Source records
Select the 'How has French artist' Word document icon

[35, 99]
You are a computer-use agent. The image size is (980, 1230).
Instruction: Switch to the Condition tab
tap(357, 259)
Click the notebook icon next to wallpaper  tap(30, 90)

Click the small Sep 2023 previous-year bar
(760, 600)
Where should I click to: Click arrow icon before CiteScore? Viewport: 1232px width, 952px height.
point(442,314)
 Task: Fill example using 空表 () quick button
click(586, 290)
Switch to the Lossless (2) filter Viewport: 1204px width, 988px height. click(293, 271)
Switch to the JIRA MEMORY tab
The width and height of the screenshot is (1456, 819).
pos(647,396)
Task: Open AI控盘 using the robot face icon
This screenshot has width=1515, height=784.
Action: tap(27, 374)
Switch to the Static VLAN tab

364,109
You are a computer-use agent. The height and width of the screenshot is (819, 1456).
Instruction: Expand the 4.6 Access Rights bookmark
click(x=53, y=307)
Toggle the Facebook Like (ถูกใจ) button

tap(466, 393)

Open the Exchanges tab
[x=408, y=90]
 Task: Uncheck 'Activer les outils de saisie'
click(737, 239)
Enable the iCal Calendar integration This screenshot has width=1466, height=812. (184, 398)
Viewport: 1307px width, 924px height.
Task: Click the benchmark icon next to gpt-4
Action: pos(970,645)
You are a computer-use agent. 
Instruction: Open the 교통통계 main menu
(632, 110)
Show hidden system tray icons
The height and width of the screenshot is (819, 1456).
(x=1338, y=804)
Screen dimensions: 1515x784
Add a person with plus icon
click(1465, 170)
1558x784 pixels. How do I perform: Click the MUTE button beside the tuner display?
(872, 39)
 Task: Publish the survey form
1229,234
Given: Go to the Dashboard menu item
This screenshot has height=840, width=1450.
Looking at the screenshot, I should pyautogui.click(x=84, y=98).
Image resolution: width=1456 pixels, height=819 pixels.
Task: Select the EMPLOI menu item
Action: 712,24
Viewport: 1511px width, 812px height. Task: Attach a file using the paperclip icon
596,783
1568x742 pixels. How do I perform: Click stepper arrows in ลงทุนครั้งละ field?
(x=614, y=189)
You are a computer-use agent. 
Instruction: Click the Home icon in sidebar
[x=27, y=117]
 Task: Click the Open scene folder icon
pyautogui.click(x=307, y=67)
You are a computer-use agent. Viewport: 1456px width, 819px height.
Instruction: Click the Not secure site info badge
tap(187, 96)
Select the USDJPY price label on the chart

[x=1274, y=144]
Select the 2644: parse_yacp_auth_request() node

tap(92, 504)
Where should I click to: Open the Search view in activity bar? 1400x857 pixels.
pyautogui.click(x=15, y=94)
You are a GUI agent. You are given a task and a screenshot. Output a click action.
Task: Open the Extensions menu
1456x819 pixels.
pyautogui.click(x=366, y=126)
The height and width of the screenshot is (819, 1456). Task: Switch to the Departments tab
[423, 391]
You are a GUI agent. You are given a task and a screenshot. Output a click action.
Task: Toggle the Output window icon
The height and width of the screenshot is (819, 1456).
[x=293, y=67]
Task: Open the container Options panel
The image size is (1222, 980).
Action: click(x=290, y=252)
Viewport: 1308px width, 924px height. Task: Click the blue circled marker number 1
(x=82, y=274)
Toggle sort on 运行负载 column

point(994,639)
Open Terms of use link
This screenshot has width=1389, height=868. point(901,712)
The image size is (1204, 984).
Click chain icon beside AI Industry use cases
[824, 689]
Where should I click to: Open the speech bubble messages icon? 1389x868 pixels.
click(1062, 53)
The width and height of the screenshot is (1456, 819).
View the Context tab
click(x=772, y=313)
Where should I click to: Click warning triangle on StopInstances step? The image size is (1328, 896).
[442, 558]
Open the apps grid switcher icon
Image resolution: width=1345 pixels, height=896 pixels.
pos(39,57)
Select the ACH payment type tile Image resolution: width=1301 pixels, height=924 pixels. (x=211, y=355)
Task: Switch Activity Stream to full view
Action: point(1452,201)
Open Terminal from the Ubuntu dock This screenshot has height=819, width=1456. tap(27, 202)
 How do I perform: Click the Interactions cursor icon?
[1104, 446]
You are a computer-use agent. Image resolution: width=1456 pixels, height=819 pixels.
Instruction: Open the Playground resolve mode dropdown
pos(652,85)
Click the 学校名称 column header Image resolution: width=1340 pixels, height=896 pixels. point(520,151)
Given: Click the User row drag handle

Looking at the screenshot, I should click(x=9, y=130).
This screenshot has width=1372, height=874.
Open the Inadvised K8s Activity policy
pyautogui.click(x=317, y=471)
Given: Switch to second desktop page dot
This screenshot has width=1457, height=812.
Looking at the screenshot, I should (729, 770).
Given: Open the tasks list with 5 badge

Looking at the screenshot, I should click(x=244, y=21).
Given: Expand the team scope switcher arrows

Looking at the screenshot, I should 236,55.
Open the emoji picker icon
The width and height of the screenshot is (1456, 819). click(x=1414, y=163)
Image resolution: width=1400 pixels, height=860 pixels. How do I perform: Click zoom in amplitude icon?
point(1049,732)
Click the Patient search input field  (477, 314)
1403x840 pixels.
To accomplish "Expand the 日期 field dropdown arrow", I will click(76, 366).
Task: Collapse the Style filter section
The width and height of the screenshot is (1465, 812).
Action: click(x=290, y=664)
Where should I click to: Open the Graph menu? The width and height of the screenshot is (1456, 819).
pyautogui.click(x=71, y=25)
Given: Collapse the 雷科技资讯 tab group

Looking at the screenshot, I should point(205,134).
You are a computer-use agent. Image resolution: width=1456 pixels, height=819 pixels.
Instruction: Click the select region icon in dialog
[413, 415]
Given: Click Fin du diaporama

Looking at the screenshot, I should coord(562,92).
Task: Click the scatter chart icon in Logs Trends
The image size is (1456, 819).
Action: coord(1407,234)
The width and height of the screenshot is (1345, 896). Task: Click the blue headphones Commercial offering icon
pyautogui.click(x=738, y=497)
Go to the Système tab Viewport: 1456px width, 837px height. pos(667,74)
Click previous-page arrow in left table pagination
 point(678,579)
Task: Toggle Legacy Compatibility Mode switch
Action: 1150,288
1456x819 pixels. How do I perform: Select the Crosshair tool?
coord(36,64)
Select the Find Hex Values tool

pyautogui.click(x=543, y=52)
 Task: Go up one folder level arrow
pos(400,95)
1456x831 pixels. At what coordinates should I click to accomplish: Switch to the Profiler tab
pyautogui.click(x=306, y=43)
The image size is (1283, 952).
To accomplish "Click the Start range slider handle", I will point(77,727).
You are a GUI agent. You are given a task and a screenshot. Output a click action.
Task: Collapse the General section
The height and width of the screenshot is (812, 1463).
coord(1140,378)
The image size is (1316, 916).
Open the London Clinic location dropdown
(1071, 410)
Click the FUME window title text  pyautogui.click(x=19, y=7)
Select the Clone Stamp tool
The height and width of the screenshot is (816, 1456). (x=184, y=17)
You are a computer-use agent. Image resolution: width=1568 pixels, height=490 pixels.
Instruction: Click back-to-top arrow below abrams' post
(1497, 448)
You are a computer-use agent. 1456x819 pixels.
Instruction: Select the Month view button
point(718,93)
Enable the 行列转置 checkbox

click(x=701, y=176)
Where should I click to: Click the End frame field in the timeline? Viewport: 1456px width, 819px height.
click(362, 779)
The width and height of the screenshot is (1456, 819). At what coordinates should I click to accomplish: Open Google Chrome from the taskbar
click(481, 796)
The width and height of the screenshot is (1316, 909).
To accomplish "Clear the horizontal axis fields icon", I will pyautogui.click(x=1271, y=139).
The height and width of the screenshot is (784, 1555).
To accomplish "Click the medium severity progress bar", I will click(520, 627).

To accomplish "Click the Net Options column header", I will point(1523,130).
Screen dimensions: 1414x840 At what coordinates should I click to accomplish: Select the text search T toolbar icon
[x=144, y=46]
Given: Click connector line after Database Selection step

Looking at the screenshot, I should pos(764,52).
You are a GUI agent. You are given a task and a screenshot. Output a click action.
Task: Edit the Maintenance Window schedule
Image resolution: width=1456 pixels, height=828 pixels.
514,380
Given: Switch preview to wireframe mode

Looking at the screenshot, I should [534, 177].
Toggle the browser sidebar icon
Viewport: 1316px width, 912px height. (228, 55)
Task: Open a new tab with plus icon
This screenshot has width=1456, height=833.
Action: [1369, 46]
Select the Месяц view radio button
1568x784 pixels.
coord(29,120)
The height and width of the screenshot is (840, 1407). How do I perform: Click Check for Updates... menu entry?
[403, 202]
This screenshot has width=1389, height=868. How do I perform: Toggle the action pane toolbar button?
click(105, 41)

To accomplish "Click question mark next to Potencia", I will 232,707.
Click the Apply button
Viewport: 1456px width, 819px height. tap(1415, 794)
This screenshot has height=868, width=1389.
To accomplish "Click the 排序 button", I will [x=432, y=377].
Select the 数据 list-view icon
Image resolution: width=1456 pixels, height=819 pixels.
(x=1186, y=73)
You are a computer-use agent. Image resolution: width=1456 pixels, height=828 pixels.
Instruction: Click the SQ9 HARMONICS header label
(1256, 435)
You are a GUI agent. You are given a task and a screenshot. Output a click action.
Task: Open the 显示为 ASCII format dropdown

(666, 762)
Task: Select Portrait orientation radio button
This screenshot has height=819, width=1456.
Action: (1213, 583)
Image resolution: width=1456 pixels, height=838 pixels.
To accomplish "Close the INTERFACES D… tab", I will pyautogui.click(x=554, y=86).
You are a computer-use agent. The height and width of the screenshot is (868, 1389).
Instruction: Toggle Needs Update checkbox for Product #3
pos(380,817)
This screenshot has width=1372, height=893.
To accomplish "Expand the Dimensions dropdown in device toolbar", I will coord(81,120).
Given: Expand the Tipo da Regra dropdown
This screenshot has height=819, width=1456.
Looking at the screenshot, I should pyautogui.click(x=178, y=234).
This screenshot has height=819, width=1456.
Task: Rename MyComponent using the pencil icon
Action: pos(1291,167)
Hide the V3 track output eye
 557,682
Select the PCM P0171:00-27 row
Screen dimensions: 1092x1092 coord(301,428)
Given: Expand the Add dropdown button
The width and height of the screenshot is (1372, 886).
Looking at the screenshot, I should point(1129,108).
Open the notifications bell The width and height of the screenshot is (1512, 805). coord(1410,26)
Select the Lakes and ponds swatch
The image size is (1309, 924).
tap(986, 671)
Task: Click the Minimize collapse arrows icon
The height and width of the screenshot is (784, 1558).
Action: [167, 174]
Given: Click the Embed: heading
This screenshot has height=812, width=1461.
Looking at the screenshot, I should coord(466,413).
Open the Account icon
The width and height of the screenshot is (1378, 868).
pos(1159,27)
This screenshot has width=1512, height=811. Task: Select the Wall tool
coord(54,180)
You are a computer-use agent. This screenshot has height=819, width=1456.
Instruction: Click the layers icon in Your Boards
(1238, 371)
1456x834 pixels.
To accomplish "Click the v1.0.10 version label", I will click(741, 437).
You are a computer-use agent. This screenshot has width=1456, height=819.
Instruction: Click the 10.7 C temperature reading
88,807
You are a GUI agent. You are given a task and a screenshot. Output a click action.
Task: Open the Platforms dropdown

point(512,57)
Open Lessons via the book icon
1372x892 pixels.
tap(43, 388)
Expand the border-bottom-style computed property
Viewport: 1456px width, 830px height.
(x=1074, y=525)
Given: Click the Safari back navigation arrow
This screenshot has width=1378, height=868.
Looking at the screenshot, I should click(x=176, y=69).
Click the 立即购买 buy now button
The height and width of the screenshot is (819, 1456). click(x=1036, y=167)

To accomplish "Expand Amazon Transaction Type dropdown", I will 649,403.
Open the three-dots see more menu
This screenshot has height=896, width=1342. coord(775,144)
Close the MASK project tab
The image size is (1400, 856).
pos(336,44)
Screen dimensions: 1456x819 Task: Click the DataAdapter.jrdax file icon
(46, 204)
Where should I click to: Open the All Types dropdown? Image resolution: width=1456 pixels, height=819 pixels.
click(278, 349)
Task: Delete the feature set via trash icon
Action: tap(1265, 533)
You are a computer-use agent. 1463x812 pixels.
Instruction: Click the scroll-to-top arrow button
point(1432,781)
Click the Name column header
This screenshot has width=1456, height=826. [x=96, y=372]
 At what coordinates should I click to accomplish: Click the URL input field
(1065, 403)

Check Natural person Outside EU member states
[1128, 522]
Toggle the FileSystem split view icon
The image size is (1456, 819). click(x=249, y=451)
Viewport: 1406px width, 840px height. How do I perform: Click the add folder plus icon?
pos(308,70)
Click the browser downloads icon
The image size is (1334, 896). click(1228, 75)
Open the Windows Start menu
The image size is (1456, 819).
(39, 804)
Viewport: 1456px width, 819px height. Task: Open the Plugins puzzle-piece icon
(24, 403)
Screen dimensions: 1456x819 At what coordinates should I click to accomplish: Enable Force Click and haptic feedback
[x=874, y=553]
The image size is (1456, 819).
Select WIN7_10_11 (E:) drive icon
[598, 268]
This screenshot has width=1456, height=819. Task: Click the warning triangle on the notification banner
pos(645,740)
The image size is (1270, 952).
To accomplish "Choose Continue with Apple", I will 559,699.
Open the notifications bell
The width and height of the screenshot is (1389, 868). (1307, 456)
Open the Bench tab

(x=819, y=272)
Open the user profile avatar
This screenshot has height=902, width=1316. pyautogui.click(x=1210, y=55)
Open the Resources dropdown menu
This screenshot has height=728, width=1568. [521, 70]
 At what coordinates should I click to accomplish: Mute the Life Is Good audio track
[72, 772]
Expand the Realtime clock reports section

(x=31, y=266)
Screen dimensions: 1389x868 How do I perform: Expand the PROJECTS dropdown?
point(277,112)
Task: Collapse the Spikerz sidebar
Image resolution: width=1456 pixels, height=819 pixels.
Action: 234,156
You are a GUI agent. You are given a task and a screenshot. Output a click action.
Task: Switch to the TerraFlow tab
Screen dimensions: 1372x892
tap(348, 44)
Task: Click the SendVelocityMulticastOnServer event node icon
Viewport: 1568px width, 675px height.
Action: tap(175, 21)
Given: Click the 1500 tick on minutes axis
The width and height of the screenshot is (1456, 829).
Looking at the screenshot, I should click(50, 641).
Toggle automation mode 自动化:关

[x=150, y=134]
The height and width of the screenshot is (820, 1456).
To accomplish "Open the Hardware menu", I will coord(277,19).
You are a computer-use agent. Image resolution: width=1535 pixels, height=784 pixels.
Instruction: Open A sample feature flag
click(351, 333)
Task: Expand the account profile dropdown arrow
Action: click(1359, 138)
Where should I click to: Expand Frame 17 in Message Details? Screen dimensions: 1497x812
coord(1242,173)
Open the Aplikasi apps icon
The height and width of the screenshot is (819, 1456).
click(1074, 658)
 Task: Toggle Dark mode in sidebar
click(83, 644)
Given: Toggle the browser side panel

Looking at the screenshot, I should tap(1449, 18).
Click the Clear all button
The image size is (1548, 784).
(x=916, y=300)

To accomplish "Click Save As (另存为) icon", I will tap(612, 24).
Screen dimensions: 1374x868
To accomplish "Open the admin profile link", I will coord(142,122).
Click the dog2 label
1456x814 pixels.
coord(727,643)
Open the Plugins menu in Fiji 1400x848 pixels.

- _Work to be completed_: Please give an exact copy of the lines above, beginning with the line containing "You are a computer-use agent. Image resolution: width=1568" and running through the line containing "Task: Open a new tab with plus icon", and of no other lines.

- _Solution for this task_:
You are a computer-use agent. Image resolution: width=1568 pixels, height=490 pixels.
Instruction: Click back-to-top arrow below abrams' post
(1497, 448)
You are a computer-use agent. 1456x819 pixels.
Instruction: Select the Month view button
point(718,93)
Enable the 行列转置 checkbox

click(x=701, y=176)
Where should I click to: Click the End frame field in the timeline? Viewport: 1456px width, 819px height.
click(362, 779)
The width and height of the screenshot is (1456, 819). At what coordinates should I click to accomplish: Open Google Chrome from the taskbar
click(481, 796)
The width and height of the screenshot is (1316, 909).
To accomplish "Clear the horizontal axis fields icon", I will pyautogui.click(x=1271, y=139).
The height and width of the screenshot is (784, 1555).
To accomplish "Click the medium severity progress bar", I will click(520, 627).

To accomplish "Click the Net Options column header", I will point(1523,130).
Screen dimensions: 1414x840 At what coordinates should I click to accomplish: Select the text search T toolbar icon
[x=144, y=46]
Given: Click connector line after Database Selection step

Looking at the screenshot, I should pos(764,52).
You are a GUI agent. You are given a task and a screenshot. Output a click action.
Task: Edit the Maintenance Window schedule
Image resolution: width=1456 pixels, height=828 pixels.
514,380
Given: Switch preview to wireframe mode

Looking at the screenshot, I should [534, 177].
Toggle the browser sidebar icon
Viewport: 1316px width, 912px height. (228, 55)
Task: Open a new tab with plus icon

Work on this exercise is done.